## [Quoted text]
Sunday, January 21, 2007

How you gonna keep 'em down on the farm..

When I was growing up, I lived on a small farm in Henry County. We were mostly a dairy farm, and we milked about 40 cows (although it seemed like 400 on cold winter mornings and hot summer evenings). We also had a few pigs, and a few chickens to keep us in bacon and eggs, and occasionally we sent a few hogs to the stockyard, and we always had extra eggs for the neighbors and relatives that didn't have chickens of their own.

We were typical of the small farms in the area. If you drove down the road in any direction, just about every farm had some kind of livestock. If you headed south towards Millville, Oakley Paul raised beef cattle, Jiggs Coffman had cattle and pigs, along with a few sheep and a couple of ducks. John Ball had some pigs, but nobody knew how many because they just ran loose in the woods.

Driving north took you past Marvin Luellen's feeder pigs and Herman Rodeffer's jerseys. I think it would be safe to say that every farm had some kind of animals.

Today, I can drive the 30 some miles between New Castle and Richmond on State Road 38, and outside of a couple of places with a few llamas, I can only find one farm that has any animals at all. It's a dairy, and it probably milks more cows than all of the farmers in my old neighborhood combined.

I guess it would qualify as a Concentrated Animal Feeding Operation, or CAFO. There's a lot of opposition to them in Indiana, and our local state representatives want to place more restrictions on them, and our state senator is even calling for a three year moratorium on any new operations.

I tend to agree with Wayne County farmer Joe Meyer in this article that ran in the Palladium-Item recently. We have seen how excessive regulation, along with excessive taxation, has driven manufacturing to other countries. And as Mr. Meyer points out, there are a lot of countries that are more than willing to sell us our dinner. And I'm not opposed to importing a meal or two, but wouldn't you hate to have someone else holding all the cards?

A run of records
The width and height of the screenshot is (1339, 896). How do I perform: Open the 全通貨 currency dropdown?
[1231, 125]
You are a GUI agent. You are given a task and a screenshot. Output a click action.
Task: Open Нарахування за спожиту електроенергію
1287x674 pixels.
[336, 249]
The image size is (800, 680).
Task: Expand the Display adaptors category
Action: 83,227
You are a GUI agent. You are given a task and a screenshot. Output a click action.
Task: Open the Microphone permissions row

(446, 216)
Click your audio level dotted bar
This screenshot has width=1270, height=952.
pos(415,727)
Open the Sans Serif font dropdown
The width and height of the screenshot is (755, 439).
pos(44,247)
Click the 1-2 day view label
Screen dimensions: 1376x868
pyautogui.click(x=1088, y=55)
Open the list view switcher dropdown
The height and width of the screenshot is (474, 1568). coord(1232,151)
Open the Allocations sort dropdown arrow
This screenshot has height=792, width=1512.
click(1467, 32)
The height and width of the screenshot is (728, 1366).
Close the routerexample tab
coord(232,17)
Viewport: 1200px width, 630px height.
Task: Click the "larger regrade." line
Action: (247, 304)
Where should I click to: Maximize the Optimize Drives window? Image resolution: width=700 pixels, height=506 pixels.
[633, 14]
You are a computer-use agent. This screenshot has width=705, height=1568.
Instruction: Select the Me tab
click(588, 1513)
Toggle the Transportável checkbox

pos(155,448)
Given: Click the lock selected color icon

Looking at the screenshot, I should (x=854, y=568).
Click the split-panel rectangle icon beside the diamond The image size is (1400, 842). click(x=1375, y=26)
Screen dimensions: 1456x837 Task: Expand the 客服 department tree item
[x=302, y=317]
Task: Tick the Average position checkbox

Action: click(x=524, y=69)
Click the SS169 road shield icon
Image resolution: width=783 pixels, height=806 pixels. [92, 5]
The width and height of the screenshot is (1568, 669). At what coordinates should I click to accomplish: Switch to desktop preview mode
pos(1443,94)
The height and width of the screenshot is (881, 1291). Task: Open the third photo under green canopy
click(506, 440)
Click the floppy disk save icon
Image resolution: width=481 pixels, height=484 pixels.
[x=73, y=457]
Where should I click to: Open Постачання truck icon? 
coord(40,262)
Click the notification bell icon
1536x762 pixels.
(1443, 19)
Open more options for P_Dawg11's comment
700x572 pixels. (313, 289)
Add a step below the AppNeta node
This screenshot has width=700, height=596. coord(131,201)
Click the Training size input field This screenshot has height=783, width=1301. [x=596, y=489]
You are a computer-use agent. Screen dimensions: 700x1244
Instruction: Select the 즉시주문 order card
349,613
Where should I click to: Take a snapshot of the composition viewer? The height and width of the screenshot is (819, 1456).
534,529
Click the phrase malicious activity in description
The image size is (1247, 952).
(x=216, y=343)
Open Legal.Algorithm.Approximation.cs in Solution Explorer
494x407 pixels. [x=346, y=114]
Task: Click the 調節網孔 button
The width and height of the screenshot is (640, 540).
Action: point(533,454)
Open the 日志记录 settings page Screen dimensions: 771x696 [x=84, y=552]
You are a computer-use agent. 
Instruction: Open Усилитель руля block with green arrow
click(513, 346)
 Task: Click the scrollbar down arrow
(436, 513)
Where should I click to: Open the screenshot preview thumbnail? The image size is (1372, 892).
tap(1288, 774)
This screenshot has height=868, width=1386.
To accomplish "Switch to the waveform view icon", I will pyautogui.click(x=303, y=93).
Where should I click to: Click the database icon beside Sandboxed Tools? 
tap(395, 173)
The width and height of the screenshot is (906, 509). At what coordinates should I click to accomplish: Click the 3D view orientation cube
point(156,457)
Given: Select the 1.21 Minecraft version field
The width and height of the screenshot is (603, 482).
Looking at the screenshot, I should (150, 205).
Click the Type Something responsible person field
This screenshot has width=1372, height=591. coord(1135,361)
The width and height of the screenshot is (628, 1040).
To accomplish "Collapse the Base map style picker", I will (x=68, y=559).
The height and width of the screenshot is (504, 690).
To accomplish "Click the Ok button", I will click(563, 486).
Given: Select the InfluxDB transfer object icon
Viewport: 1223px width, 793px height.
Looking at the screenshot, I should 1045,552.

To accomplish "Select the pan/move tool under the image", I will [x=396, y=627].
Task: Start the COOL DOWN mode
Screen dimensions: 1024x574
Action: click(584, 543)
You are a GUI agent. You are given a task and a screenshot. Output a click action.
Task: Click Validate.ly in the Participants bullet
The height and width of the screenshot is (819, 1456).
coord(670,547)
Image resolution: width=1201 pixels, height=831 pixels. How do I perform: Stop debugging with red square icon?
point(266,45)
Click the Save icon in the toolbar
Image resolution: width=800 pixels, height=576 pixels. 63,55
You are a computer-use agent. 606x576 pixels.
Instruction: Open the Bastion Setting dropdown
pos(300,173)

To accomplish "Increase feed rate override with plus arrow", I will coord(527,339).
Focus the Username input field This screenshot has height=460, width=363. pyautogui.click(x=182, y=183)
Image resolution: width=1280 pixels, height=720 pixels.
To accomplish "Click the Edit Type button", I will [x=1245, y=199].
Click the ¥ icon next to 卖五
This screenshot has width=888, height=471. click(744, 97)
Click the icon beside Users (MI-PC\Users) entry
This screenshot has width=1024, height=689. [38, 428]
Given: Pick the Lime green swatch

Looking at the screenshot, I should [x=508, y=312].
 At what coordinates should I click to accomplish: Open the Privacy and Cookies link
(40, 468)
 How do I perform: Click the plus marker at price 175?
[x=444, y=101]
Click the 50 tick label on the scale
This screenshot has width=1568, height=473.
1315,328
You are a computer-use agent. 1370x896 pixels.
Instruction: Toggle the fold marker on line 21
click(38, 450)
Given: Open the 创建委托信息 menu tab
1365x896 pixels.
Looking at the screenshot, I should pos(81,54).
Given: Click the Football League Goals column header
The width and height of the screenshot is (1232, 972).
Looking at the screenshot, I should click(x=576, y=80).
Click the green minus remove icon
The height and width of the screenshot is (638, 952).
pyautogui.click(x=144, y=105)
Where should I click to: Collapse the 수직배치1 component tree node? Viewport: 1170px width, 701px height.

## [Given exercise 1]
Return the lines of the records exactly as they appear, starting at the line containing "Click the icon" and ending at the line containing "pyautogui.click(x=144, y=105)".
## [Given exercise 2]
Continue the piece about small farms and livestock in Henry County from its final sentence.

## [Task output 1]
Click the icon beside Users (MI-PC\Users) entry
This screenshot has width=1024, height=689. [38, 428]
Given: Pick the Lime green swatch

Looking at the screenshot, I should [x=508, y=312].
 At what coordinates should I click to accomplish: Open the Privacy and Cookies link
(40, 468)
 How do I perform: Click the plus marker at price 175?
[x=444, y=101]
Click the 50 tick label on the scale
This screenshot has width=1568, height=473.
1315,328
You are a computer-use agent. 1370x896 pixels.
Instruction: Toggle the fold marker on line 21
click(38, 450)
Given: Open the 创建委托信息 menu tab
1365x896 pixels.
Looking at the screenshot, I should pos(81,54).
Given: Click the Football League Goals column header
The width and height of the screenshot is (1232, 972).
Looking at the screenshot, I should click(x=576, y=80).
Click the green minus remove icon
The height and width of the screenshot is (638, 952).
pyautogui.click(x=144, y=105)

## [Task output 2]
I don't believe 1000 hogs or cows on 1 farm will create any more manure than 100 hogs or cows on ten farms, but the possibility does seem to have upset an awful lot of people. But I do believe farmers have the right to farm, and we all need to eat, and I think we can without solve things without more state regulations or moratoriums. Maybe by using some of these ideas that we proposed last fall.

I know we all have to accept change, but it was economically feasible, I wouldn't mind if farming was like it was when I was a kid, as long as I didn't have to milk those cows.

3 Comments:

Anonymous Anonymous said...

Well, before we can talk about CAFO's from a "libertarian" perspective, I think we need to cut out all the federal taxation that turns into farm subsidies. Not a popular concept round these parts, but I do not think that the government should choose 1 form a commercial activity (like farming) and make the rest of us support it through taxes/subsidies.

Once we force the agricultural industry to stand on its own legs, I think discussions about ethanol and CAFO's and other big agriculture projects will be much more rational.

2:58 PM  
Blogger Rex Bell said...

Amen! And now we are heading into double subsidies. We subsidize the corn when it is grown, and then subsidize it when it is turned into ethanol. Supply and demand will produce the most economical results in the long run.

7:02 PM  
Anonymous Anonymous said...

Braver words have not been spoken by a politician in the corn belt.

Hats off to Mr. Bell.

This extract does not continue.